Task statement → Look through the data for the string "bell". Copy every line where it is found.

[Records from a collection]
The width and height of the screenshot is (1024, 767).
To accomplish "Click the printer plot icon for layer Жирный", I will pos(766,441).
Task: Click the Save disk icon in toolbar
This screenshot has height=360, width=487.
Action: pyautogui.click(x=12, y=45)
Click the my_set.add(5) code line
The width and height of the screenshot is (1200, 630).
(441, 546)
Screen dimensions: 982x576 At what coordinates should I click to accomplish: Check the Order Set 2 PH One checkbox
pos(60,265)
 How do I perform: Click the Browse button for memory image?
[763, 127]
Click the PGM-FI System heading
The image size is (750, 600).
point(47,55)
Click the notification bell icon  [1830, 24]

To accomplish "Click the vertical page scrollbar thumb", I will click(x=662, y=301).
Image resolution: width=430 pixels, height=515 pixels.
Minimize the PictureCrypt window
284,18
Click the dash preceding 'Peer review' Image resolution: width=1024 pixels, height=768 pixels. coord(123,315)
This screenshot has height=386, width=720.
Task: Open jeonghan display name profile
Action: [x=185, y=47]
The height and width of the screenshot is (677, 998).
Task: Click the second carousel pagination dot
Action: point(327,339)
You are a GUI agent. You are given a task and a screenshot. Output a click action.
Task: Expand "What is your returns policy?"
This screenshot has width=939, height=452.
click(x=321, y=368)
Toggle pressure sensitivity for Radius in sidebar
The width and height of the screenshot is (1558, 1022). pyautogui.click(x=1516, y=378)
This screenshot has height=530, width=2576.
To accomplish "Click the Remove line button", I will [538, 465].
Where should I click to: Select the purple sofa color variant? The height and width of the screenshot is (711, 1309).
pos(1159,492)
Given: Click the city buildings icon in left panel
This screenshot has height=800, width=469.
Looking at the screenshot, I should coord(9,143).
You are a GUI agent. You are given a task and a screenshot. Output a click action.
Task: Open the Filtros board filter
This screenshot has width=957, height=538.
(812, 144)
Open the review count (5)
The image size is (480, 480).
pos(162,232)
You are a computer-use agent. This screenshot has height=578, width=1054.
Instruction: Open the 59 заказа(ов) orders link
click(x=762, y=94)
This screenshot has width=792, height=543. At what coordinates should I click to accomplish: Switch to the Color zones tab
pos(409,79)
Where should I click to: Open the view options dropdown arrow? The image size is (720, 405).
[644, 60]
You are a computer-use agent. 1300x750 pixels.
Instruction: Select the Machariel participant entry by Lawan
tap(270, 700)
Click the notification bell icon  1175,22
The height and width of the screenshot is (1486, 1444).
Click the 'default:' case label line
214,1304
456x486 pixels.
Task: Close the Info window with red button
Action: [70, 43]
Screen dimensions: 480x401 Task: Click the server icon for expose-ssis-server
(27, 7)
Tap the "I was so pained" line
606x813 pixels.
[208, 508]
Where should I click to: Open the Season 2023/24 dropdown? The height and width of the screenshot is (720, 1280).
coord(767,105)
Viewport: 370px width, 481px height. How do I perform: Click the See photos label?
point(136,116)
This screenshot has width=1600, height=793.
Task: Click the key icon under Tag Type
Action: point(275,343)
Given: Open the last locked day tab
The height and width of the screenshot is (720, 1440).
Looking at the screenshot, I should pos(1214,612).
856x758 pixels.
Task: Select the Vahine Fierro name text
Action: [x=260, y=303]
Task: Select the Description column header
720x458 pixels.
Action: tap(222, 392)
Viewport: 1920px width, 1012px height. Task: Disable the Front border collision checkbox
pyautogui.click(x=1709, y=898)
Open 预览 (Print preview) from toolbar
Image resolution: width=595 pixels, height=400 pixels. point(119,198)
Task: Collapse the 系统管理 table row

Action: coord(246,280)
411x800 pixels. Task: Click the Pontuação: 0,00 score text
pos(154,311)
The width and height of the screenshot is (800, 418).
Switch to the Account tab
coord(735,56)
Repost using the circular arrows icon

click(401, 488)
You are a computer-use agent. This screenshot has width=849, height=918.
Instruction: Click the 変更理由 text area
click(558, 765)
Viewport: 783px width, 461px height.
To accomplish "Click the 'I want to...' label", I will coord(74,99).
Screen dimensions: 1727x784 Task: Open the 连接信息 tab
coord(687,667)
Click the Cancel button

Response to this task →
Click the notification bell icon  [1830, 24]
Click the notification bell icon  1175,22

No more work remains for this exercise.